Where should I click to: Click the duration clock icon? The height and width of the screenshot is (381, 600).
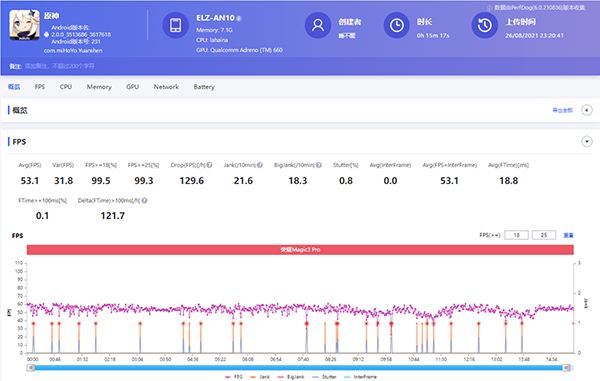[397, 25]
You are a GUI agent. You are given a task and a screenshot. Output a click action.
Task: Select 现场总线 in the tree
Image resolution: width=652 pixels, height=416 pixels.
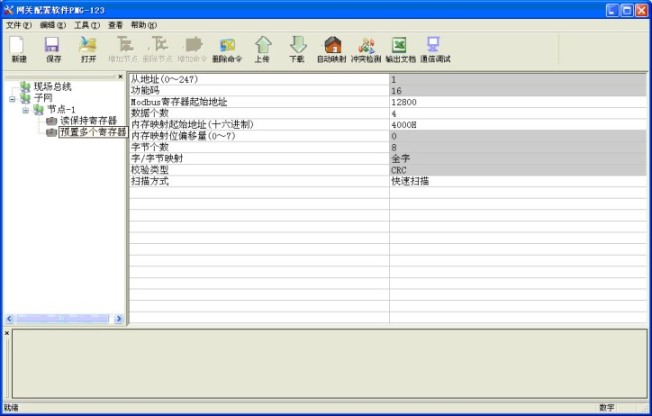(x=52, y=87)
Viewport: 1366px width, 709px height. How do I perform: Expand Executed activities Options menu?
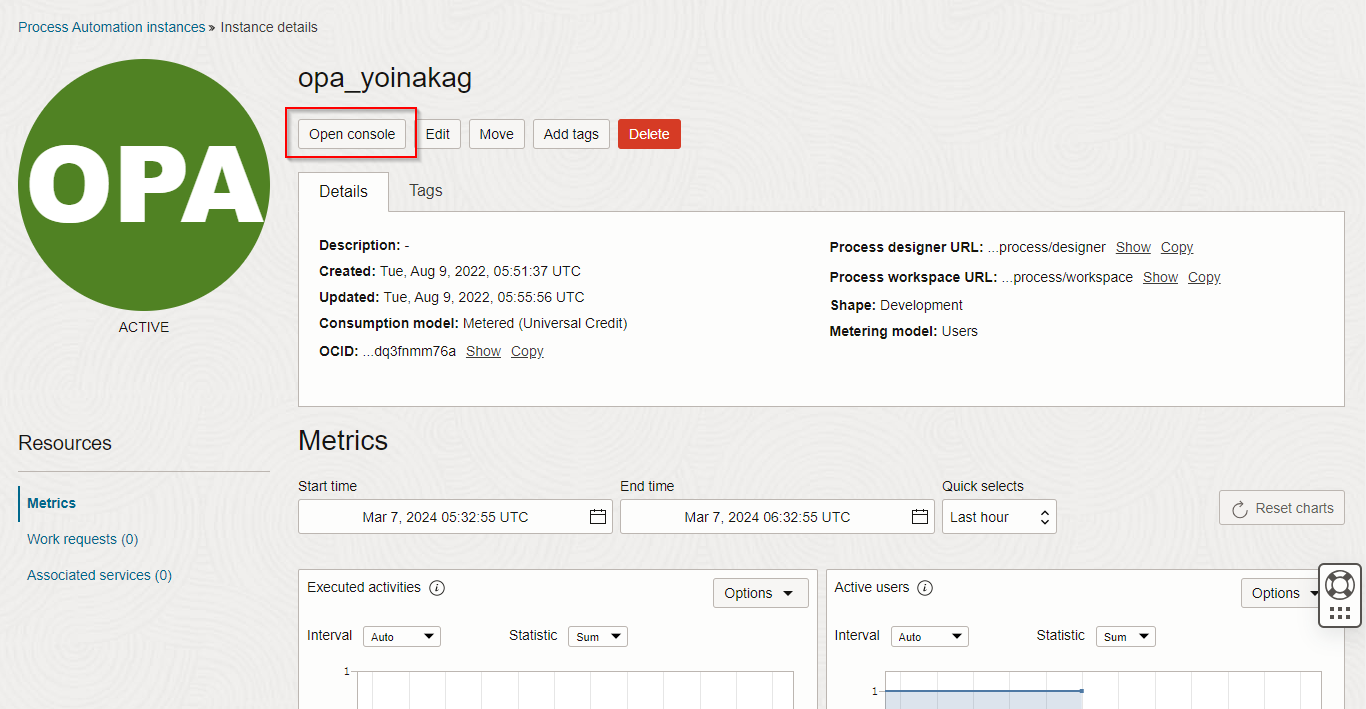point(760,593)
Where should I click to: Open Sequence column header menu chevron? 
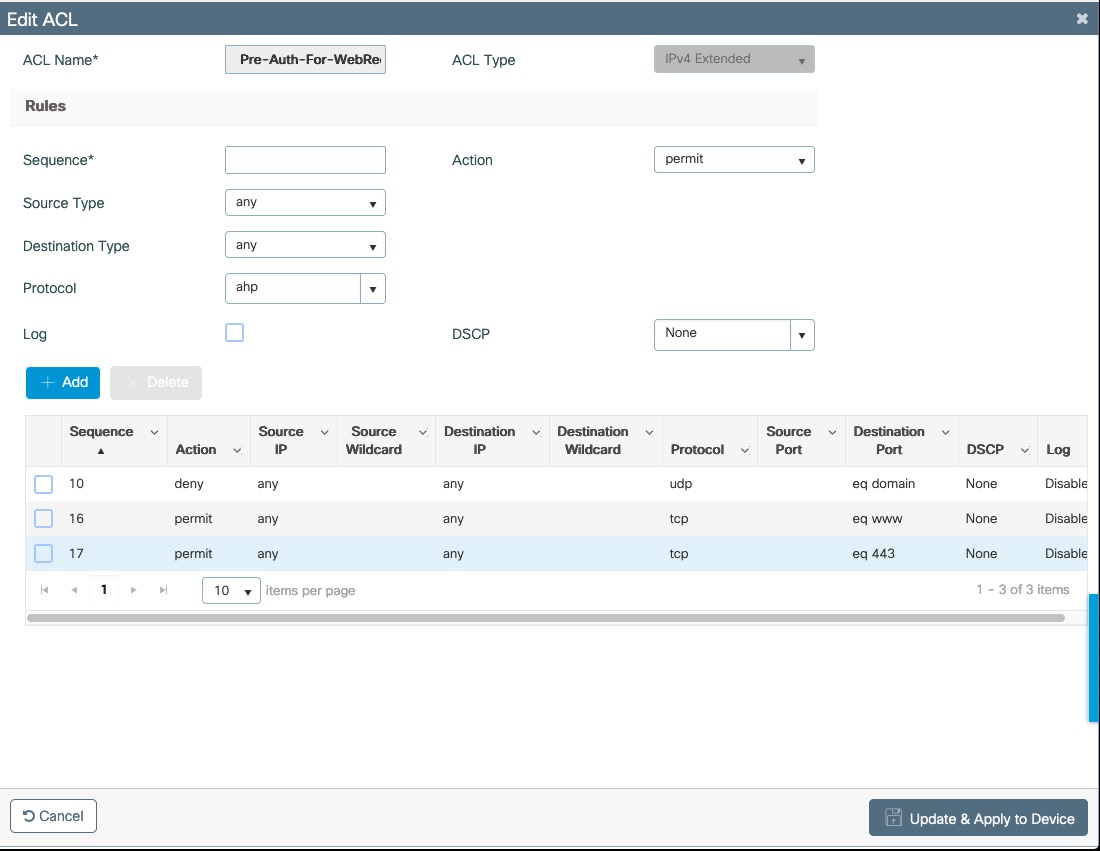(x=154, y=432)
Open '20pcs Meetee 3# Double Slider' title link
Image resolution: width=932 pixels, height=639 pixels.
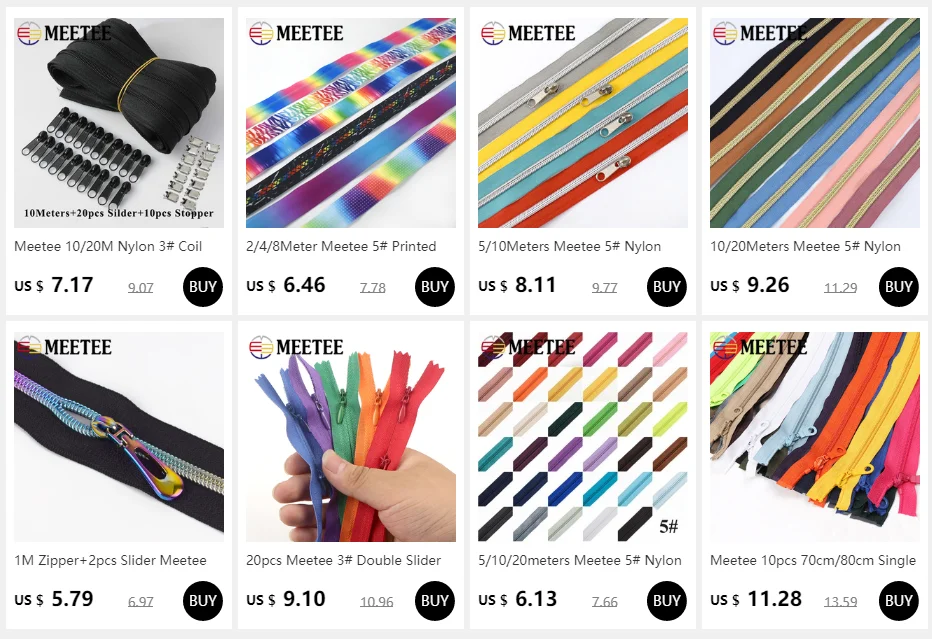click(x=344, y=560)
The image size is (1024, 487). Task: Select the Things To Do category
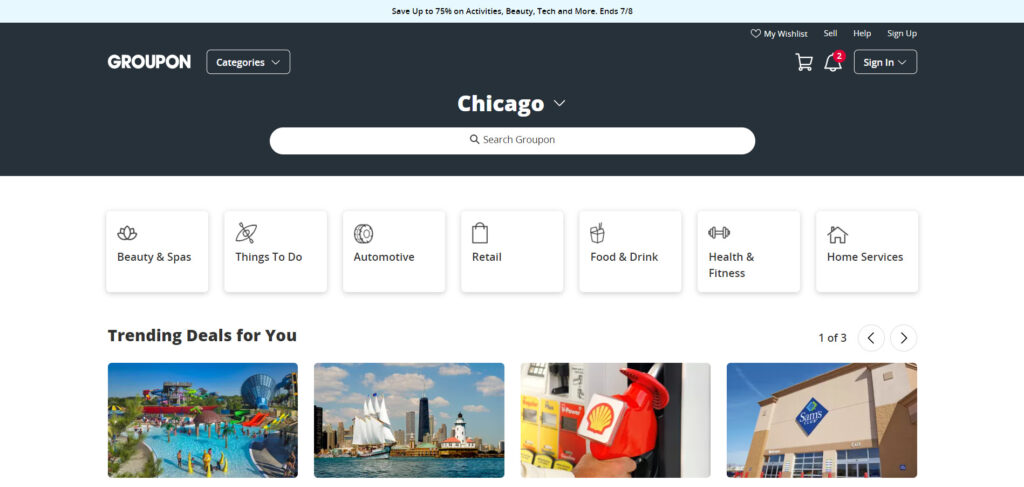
-.-.-
• REQUIRED ACTION: Where the line containing "Open '20pcs Meetee" appears, begin writing out the lines exactly, and continue through the end of the material above, omitting pictures.

• TASK RESPONSE:
Open '20pcs Meetee 3# Double Slider' title link
Image resolution: width=932 pixels, height=639 pixels.
click(x=344, y=560)
The image size is (1024, 487). Task: Select the Things To Do category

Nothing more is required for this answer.